* _Kısa görev 1_
Ruanda kahvesi hakkındaki metne göre, Kivu Gölü yakınındaki Nyamagabe bölgesinin kahve açısından neden dikkat çektiğini bir iki cümleyle açıklayın.
* _Kısa görev 2_
Ruanda kahvesini anlatan metni, son cümlesinden sonra ilerletin.
+++ Sunulan alıntı
Ruanda

Dünya Üretimindeki Sıralama : #29.
Ortalama Yıllık Üretim : 280.000 Çuval ( 60kg’lık)
Kahve Türleri : Red Bourbon, French Mission Bourbon, Caturra, Catuai, Mibirizi
En önemli Üretim Bölgeleri : Kivu Gölü boyunca Batı Eyaleti, Güney Eyaleti, Kuzey Eyaleti ve Doğu Eyaleti.
Hasat Ayları : Mart-Haziran

Kahve Yetiştirilen Bölgeler:

Ülkenin hemen hemen her bölgesinde kahve yetişmektedir.
Batı Eyaleti
Nyamagabe, Kivu gölü yakınlarındaki bu bölgede, birçok tanınmış yıkama istasyonları bulunmaktadır. Burada yetişen kahve Complex, Flowery, Elegant, ve Juicy profili ile bilinir ve en yüksek kahve kalitesine sahiptir.
++++++
+++ Veri alıntıları
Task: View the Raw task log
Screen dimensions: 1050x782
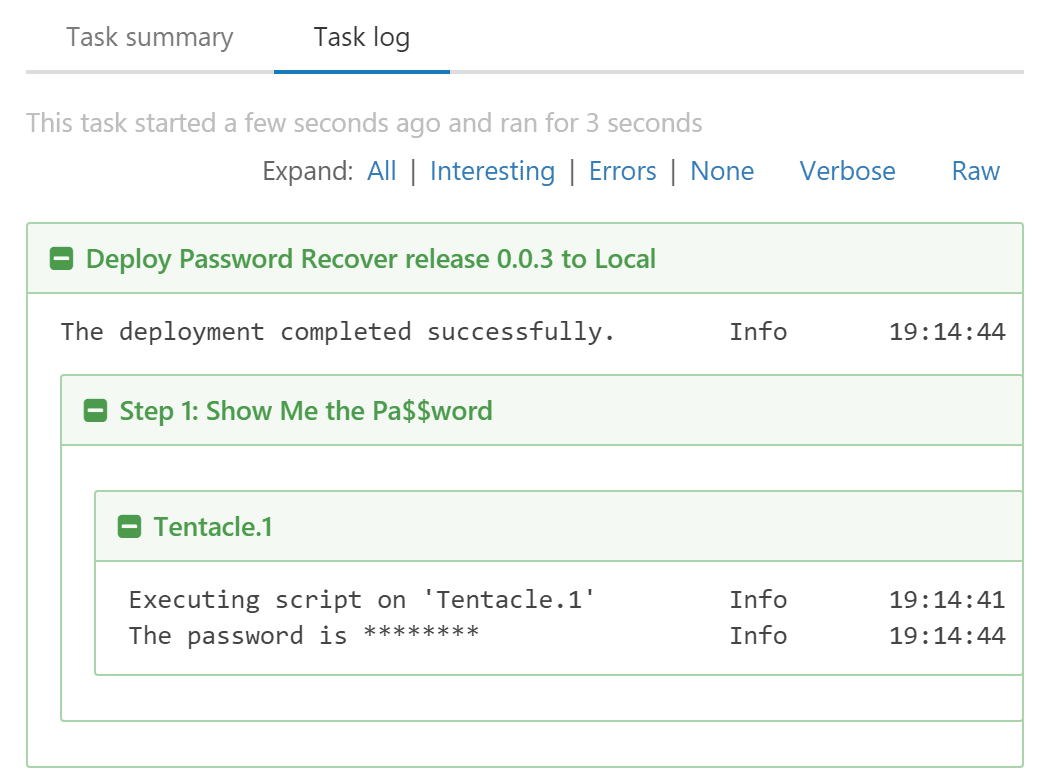Action: (974, 171)
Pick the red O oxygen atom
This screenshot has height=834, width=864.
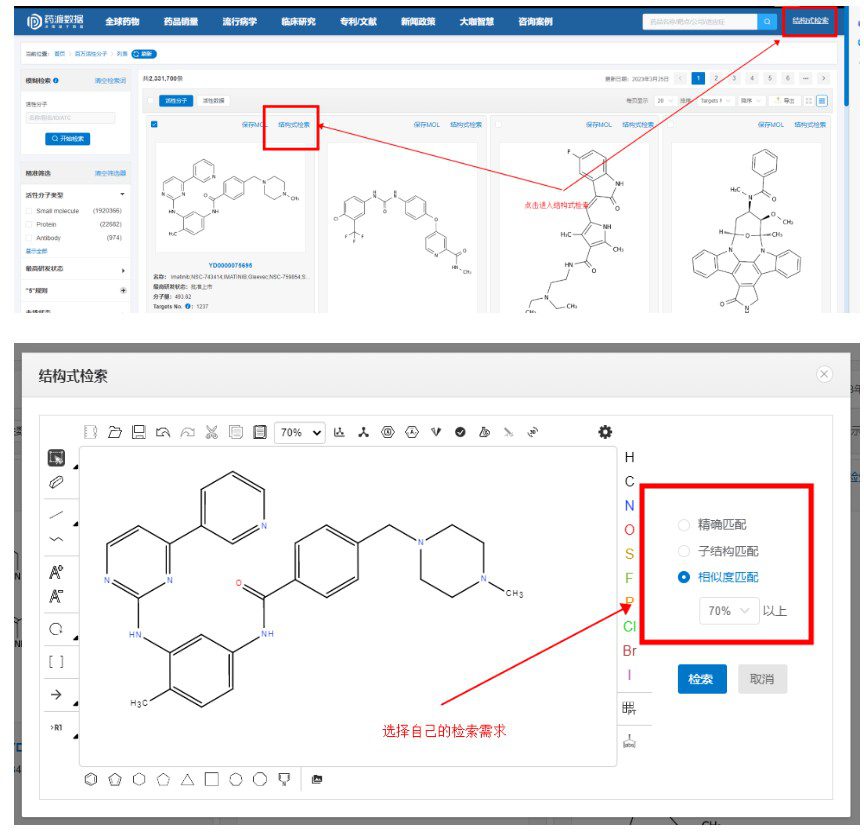point(629,530)
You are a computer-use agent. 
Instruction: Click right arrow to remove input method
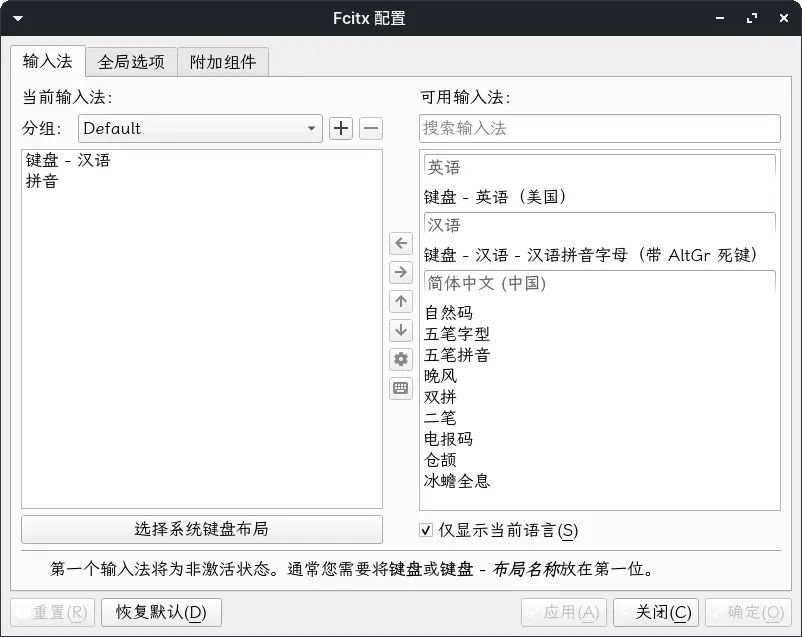tap(401, 272)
++++++
* _Alıştırma çıktısı 1_
Nyamagabe'de birçok tanınmış yıkama istasyonu bulunur. Burada yetişen kahve Complex, Flowery, Elegant ve Juicy profiliyle bilinir ve en yüksek kahve kalitesine sahiptir.

* _Alıştırma çıktısı 2_
Rakım : 1700-2200 metre
Hasat Sezonu : Mart-Haziran
Çeşitlilik : Bourbon, Mibrizi
Güney Eyaleti
Diğer bölgelere göre deniz seviyesinden daha yüksek bu bölgeler Huye Dağı , Nyamagabe bölgesi en tanınmış bölgelerindendir. Bu bölgede yetişen kahveler Classic Flowery, Citrus, Delicate Creamy ve Sweet profilleri ile tanımlanmaktadır.
Rakım : 1700-2200 metre
Hasat Sezonu : Mart-Haziran
Çeşitlilik : Bourbon, Mibrizi
Doğu Eyaleti
Bu bölge diğer bölgelere göre daha düşük rakımlara sahiptir. Kahve üretiminde daha yeni, gelişmeye başlayan bu bölge Ngoma ve Nyagatare gibi yıkama istasyonlarını en tanınmış olanlarıdır, Chocolate ve Forest Fruits profilinde kahve ile karşılaşılır.
Rakım : 1300-1900 metre
Hasat Sezonu : Mart-Haziran
Çeşitlilik : Bourbon, Mibrizi

Ruanda Hakkında

Çalkantılı geçmişine rağmen, bugün Ruanda, özel ve nitelikli kahve dünyasının sevilenlerinden biridir haklı olarak!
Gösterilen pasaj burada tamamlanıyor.